Item coordinate data:
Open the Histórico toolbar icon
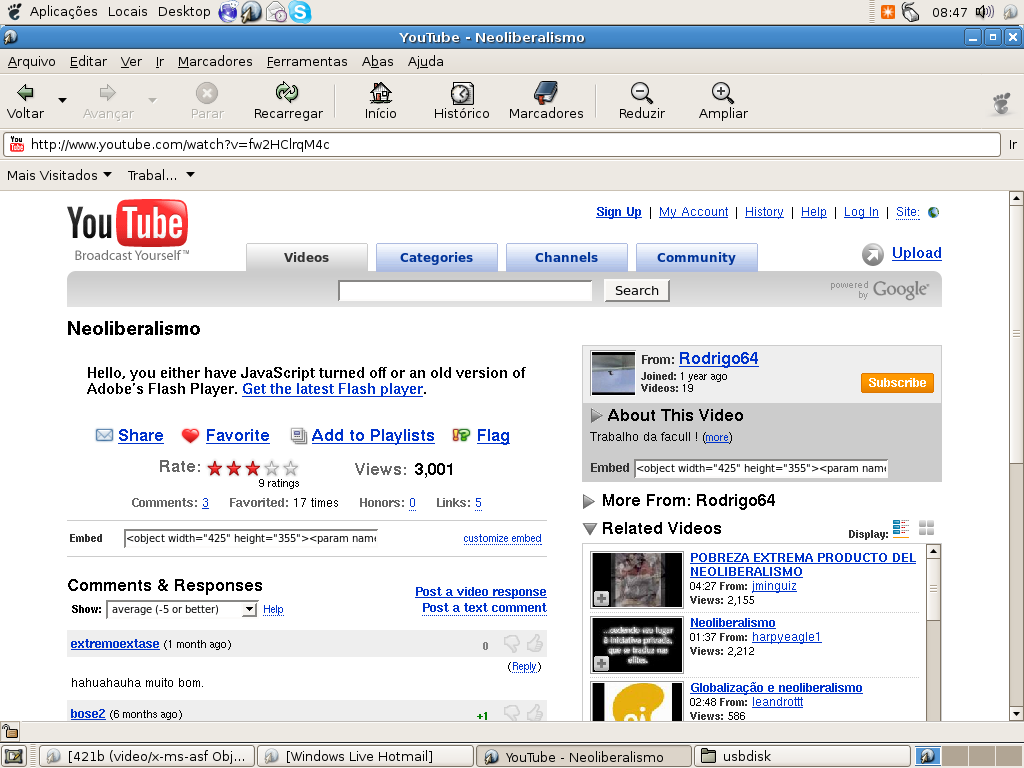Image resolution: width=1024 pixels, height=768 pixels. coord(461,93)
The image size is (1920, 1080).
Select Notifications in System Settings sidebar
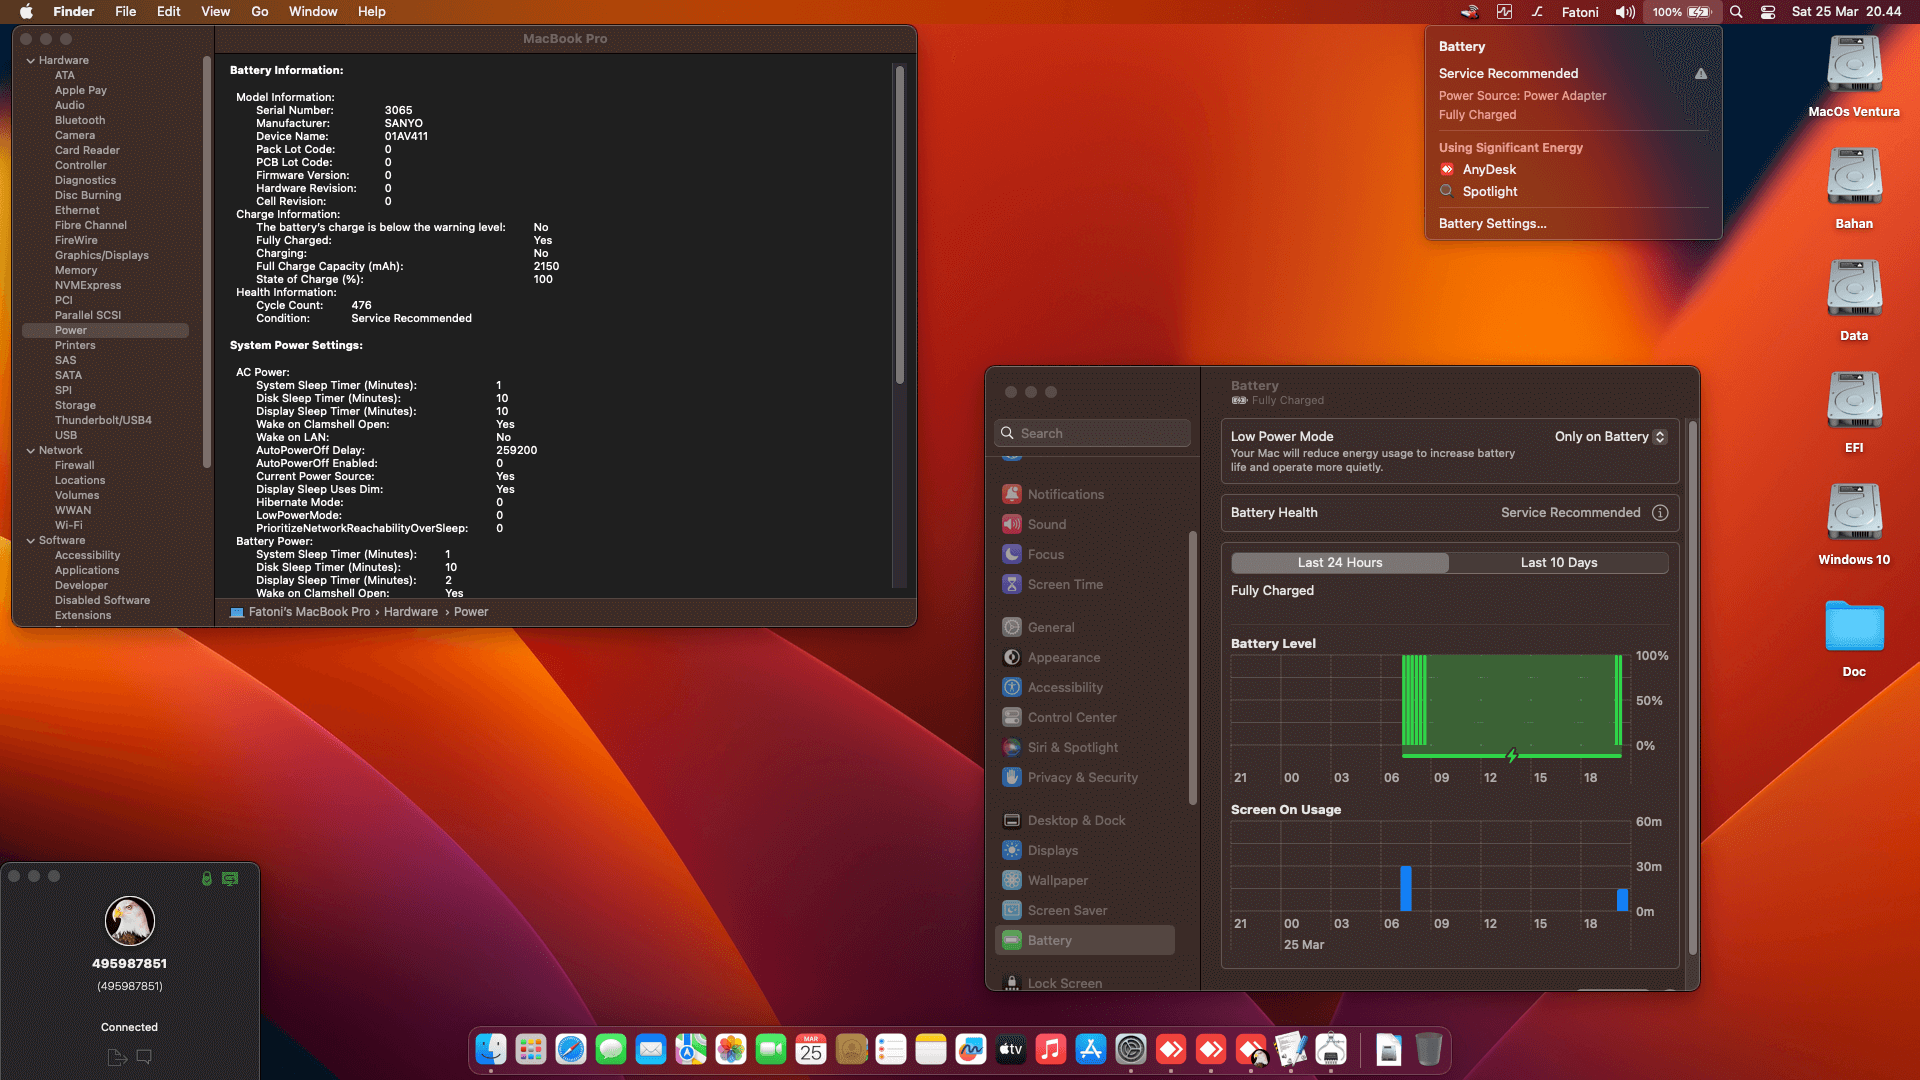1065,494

> **GOAL**:
Output every line of the listing above without any changes, but leave out the pictures.

> **TASK OUTPUT**:
Open the Histórico toolbar icon
Image resolution: width=1024 pixels, height=768 pixels. coord(461,93)
The image size is (1920, 1080).
Select Notifications in System Settings sidebar
1065,494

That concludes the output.